ACCRA, Ghana –
I am excited to be in Accra to speak during the International Maritime Defense Exhibition and Conference (IMDEC) and join the Ghana Navy in celebrating its 60th anniversary. How else to commemorate 60 years of Loyalty, Devotion, and Excellence [Motto for the Ghana Navy] than by convening the inaugural conference that brings together maritime stakeholders from across this continent and others as well. It is important to recognize how far Ghana’s Navy has come since their inception in 1959. As such, I am honored to be in Ghana and joined by senior leaders who are committed to fostering security and progress in the maritime domain.
With its geographic advantage and highly capable navy, Ghana is an important partner for both the United States and other African nations. Our collective partnership with Ghana is critical to maintaining maritime security in the Gulf of Guinea. The progress Ghana has made in the maritime domain over this last decade is evident year after year during joint exercises and operations with other African nations, and with European, North American, and South American partners.
The Ghana Navy is a leader in promoting interoperability, joint operations, and working with other regional law enforcement entities. This is not always easy, given the many military and civilian agencies that have a role in protecting the maritime domain. With a whole-of-government approach, however, Ghana has courageously and effectively enforced a moratorium on fishing and will suspend fishing activities for industrial trawlers during peak spawning season, from August 1 to September 30. This is significant for two reasons. First, it will help reverse the decline of Ghana’s fish stock. Second, combatting illegal, unreported, and unregulated fishing requires time, energy, and determination. In other words, enforcing the rule of law is important to security of the region. It is not easy. I applaud Ghana’s commitment to this important maritime mission.
Furthermore, Gulf of Guinea security is crucial to West Africa’s economic development, requiring the regional coast countries to have strong, professional navies, coast guards, and law enforcement institutions that can enable maritime trade to flourish. Seaborne trade is the lifeblood of global trade - when it flows unobstructed, economic development and opportunities thrive.
Given the size of the Gulf of Guinea, it is important that Ghana and the other coastal African nations of this vital region continue to work together to maintain maritime awareness and to counter illicit activity. Maritime security is a collective, team effort and cannot be accomplished by any one nation alone. At U.S. Naval Forces Africa (NAVAF), we strive to build on our combined success by working with African and European partnerships through regional engagements like IMDEC and exercises like Obangame Express, one of our three “Express” series exercises.

**PROVIDED DATA**

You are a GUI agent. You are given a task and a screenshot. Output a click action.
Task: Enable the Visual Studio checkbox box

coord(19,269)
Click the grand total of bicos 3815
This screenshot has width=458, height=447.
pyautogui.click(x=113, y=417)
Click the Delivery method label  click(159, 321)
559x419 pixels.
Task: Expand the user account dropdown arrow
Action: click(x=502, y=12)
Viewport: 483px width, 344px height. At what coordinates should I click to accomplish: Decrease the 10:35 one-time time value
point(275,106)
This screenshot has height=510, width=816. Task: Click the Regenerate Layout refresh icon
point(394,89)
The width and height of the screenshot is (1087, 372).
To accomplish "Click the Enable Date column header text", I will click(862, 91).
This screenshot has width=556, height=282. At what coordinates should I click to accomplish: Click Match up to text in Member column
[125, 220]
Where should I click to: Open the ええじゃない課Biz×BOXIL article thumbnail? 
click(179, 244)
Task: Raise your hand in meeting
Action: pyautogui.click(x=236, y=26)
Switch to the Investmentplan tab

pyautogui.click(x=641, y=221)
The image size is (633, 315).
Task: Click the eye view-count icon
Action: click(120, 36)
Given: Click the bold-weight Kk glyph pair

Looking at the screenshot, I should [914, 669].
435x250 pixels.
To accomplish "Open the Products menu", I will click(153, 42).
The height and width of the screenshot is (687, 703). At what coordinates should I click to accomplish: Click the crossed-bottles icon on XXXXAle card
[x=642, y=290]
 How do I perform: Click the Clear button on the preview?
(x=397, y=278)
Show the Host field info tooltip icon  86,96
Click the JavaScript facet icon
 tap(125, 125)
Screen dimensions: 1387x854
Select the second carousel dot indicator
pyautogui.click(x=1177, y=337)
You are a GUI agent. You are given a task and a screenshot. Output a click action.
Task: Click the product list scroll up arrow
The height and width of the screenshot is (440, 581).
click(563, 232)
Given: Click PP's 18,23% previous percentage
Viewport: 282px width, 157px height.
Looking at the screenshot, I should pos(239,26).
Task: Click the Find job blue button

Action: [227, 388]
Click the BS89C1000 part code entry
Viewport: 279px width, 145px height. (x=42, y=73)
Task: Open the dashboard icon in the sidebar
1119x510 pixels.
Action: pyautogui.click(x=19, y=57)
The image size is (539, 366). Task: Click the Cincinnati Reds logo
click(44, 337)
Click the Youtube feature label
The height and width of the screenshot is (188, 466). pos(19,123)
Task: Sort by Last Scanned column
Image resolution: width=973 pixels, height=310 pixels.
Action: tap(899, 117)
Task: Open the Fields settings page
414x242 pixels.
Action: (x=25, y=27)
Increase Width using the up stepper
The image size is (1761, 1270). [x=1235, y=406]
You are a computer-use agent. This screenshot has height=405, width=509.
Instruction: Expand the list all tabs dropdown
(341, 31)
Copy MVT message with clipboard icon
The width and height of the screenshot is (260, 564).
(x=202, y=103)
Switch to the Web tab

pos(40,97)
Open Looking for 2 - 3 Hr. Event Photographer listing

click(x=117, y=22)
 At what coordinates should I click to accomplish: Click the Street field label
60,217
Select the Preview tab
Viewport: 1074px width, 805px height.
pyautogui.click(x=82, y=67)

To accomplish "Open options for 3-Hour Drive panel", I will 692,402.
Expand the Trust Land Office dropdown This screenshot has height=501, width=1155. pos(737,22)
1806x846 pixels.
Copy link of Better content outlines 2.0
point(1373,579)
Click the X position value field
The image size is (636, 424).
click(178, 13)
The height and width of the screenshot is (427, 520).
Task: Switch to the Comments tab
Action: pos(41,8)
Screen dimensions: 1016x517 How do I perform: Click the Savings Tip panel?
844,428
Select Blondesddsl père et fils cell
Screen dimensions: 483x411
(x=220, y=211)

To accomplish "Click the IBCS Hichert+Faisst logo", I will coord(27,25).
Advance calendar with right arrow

**WORK INSTRUCTIONS**
[A] Render the entries as a JSON list of strings, one per line with blank lines omitted, from the first line of the entries through the line containing "pyautogui.click(x=113, y=417)".
[B] Carry on the remarks on Gulf of Guinea maritime security from the point where they stop.

**RESPONSES FOR EACH TASK**
[A]
[
  "You are a GUI agent. You are given a task and a screenshot. Output a click action.",
  "Task: Enable the Visual Studio checkbox box",
  "coord(19,269)",
  "Click the grand total of bicos 3815",
  "This screenshot has width=458, height=447.",
  "pyautogui.click(x=113, y=417)"
]

[B]
The amount of coordination required to execute Obangame Express 2019, more than 80 scenarios over the five maritime zones of the Yaounde Code of Conduct and spanning seven national military command centers and 19 maritime operation centers, was a massive undertaking, but together we delivered. I am excited and confident Ghana will do a superb job when it hosts the 2020 exercise. Obangame Express has evolved and increased in complexity from where we began in 2010, and I know it will continue to bring us together in 2020 with Ghana at the helm.
Through hard work, perseverance, and continued training with each other and European maritime teams, Ghana and our other Gulf of Guinea partners have increased their maritime domain awareness and ability to share information effectively and efficiently. Over the last decade, Gulf of Guinea nations have steadily increased their capability of working together and sharing information, even as pirates and other malign actors have tried to exploit the seams by operating across different territorial waters. Now regional interoperability is disrupting such actors from conducting their illicit activities. The coastal nations developed and signed the Yaounde Code of Conduct in 2013 – a key agreement to improve interoperability. This powerful and useful framework established objectives and enhanced inter-coastal relationships and joint capabilities that have resulted in a decline in illegal activities in the Gulf of Guinea.
This highlights the importance of IMDEC, hosted in Ghana this week, and why we celebrate with our Ghanaian navy counterparts, while continuing to look forward to identify new ways to cooperate and strengthen the bonds between those operating together in the region. We can take a moment to marvel at how far we have come in nine years as a collective maritime force and contemplate further progress we can make when working together with our partners and allies across the Gulf of Guinea, Africa, Europe, North America, and South America.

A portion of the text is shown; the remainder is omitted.